### Extract to read
Gungrave - Vol. 1: Beyond The Grave DVD Review - www.impulsegamer.com -

Feature 9.0
Video 8.9
Audio 8.8
Special Features 6.5
Total 9.0
Distributor: AV Channel
Running Time:
100 minutes
Classification:
 M15+

9.0


Gungrave - Vol. 1: Beyond The Grave

For Brandon Heat, death doesn't matter. Driven by his need for revenge, he returns from beyond the grave to cripple Milleneon, the huge mafia organization that uses undead monsters as its enforcers. His ultimate goal will be to destroy Harry MacDowel, the leader of Milleneon and, at one time, Brandon's best friend...

There are no real heroes in Gungrave, but it is a compelling tale nonetheless. There are only two possible innocents in this story, but considering that only the first four episodes are presented here, I'm not ready to place any bets. One of these characters is Brandon's girlfriend Maria, and I have a feeling she'll play a major role in creating the rift between Harry and Brandon. I also suspect that Mika, one of Brandon's companions following his rebirth, is more than she appears to be; it is made clear that she wants to see Harry dead because he gave the order for her mother's execution, but I doubt it's that simple. The plotting here is twisty and gnarled, and I quite enjoyed it.

Gungrave seems to draw much of its inspiration from the works of Sergio Leone, with a little bit of Sergio Corbucci's Django (love that coffin!) thrown in for good measure. Much of the storytelling resembles the laconic, operatic nature of Leone's westerns, while the plot of these early episodes brings to mind Once Upon a Time in America. Grave, like many of Leone's antagonists (or protagonists, depending on your point of view), is a man of few words; I think Boba Fett has more dialogue than this guy. The first episode begins in what we can assume is the present, as Grave is reborn and undertakes his mission of revenge; the next three episodes flesh out the back story, as we begin to see how Brandon and Harry started down their particular highway to hell. After sitting through too many anime titles that sacrifice character and incident for the sake of action, it's refreshing to find one that actually gives itself room to breathe. Grave has a long journey ahead of him, and it would become tedious rather quickly if he did nothing but waste a few people every episode. I hope the plotting remains complex, but not to the point that it becomes unwieldy.
######
### Data
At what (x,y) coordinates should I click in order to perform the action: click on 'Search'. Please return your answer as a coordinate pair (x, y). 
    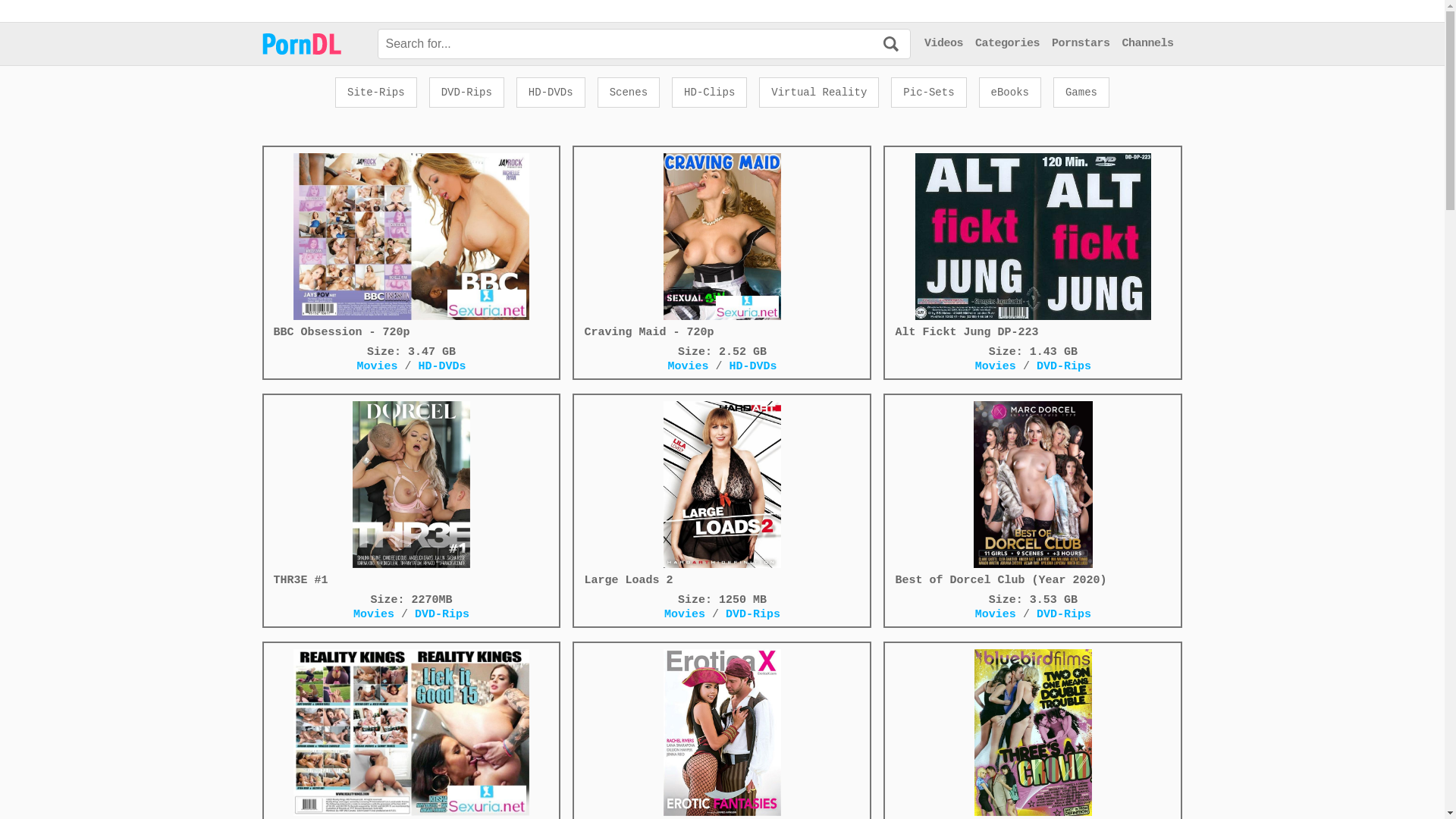
    Looking at the image, I should click on (891, 44).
######
Objectives:
A: Answer from the Gungrave review:
(i) Which company is listed as the distributor?
(ii) How many episodes does this volume present?
(iii) Why does Mika want to see Harry dead?
B: Write out the passage of the Gungrave review from "For Brandon Heat, death" to "Brandon's best friend...", word for word.

Answers to each task:
A:
(i) AV Channel
(ii) The first four episodes
(iii) Harry gave the order for her mother's execution.

B:
For Brandon Heat, death doesn't matter. Driven by his need for revenge, he returns from beyond the grave to cripple Milleneon, the huge mafia organization that uses undead monsters as its enforcers. His ultimate goal will be to destroy Harry MacDowel, the leader of Milleneon and, at one time, Brandon's best friend...